Je pense aussi au défi que Michèle s’est lancé de gérer en solo une galerie aussi importante que la sienne. J’ai fait quelques rapides recherches sur Internet et ce que j’ai trouvé a retenu mon attention car cela pourrait très bien affecter l’avenir des galeries d’art telles que nous les connaissons. Il y a environ 2000 galeries d’art contemporain en France aujourd’hui et 60.000 artistes plasticiens. D’après une enquête récente 80 % des galeristes font savoir que leurs revenus ces derniers temps sont en baisse. Par contre, le marché de l’art augmente de 20% chaque année. Je m’imagine que cette expansion, comme semble l’indiquer les statistiques, est due à l’augmentation des ventes par les salons d’art contemporain, les maisons de ventes aux enchères ainsi que les ventes en ligne.

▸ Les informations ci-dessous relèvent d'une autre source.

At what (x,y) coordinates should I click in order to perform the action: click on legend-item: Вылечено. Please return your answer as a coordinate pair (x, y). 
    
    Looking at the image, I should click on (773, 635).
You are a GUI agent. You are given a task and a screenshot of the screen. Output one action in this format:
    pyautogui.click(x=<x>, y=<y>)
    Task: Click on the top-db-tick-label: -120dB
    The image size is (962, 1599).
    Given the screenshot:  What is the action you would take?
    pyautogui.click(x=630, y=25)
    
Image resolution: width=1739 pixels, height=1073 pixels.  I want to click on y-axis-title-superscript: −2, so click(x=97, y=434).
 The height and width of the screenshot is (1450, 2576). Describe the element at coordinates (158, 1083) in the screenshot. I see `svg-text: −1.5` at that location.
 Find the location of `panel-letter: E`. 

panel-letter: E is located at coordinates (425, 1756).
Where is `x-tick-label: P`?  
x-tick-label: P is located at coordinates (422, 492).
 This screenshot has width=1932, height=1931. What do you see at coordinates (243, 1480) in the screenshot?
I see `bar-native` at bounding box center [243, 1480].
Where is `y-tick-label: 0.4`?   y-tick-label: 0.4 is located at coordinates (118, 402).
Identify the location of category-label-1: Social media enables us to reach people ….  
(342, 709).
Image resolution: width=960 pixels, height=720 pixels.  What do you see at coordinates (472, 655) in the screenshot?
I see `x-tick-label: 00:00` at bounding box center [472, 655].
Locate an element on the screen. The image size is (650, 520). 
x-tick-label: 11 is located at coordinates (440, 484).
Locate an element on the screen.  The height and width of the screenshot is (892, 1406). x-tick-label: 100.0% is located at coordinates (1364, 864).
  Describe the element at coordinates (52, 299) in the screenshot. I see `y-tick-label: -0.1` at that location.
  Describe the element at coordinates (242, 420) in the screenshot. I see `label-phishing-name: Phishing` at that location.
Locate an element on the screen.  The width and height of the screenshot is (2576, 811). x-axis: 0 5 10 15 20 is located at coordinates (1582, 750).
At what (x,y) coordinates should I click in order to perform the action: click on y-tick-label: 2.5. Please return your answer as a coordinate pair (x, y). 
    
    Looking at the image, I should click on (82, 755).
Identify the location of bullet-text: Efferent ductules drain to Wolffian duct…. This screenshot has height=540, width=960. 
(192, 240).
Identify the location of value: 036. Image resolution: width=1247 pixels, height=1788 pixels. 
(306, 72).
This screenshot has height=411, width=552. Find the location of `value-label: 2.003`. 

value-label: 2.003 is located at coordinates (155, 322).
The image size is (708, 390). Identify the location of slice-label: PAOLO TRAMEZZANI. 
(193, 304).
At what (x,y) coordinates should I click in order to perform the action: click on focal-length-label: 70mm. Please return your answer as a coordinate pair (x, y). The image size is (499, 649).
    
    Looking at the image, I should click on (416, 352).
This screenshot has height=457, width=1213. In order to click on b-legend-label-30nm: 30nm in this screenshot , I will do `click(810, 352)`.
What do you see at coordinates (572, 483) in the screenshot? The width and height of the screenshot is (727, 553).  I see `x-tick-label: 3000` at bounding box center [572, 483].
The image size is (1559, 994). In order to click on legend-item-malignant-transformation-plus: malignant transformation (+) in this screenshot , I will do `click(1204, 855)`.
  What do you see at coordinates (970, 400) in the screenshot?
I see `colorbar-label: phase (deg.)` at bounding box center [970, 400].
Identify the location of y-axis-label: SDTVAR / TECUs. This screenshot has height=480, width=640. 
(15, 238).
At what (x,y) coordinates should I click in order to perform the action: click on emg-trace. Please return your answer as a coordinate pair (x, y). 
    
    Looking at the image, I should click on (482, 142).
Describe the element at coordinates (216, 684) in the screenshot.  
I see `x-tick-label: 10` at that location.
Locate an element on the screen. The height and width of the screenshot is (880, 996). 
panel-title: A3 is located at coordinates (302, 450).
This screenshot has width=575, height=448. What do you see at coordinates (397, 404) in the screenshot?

En ce qui concerne ces dernières, la hausse est significative, 15% par an. La Covid et le confinement, dans une certaine mesure, en seraient la cause et auraient grand ouvert la voie, et si cette tendance se poursuit la concurrence pour les galeries qui ont déjà du mal à exister risque d’être lourde. Je pense cependant que les galeries d’art du niveau de la Galerie Emiliani n’ont pas trop de soucis à se faire. Les vrais amateurs d’art éprouveront toujours le besoin « d’aller voir » pour « toucher des yeux » les œuvres qui les intéressent. J’ai trouvé intéressant aussi les raisons assez singulières avancées par certains qui voudraient que la croissance générale soit due aux bonnes ondes dégagées par l’art qui rassurent et consolent. Je laisse aux neurologues et psychologues (ou parapsychologues ?) le soin de confirmer ou d’infirmer cette hypothèse. Qui sait ? Ce serait en tous cas un point fort de plus, à une époque troublée et aussi incertaine que la nôtre, pour nous inciter à se procurer et à posséder de l’art !
Quant à Michèle, même s’il lui arrive de réfléchir à sa succession, je ne peux qu’espérer que la Galerie Emiliani continuera encore longtemps à être dirigée sous son égide éclairée.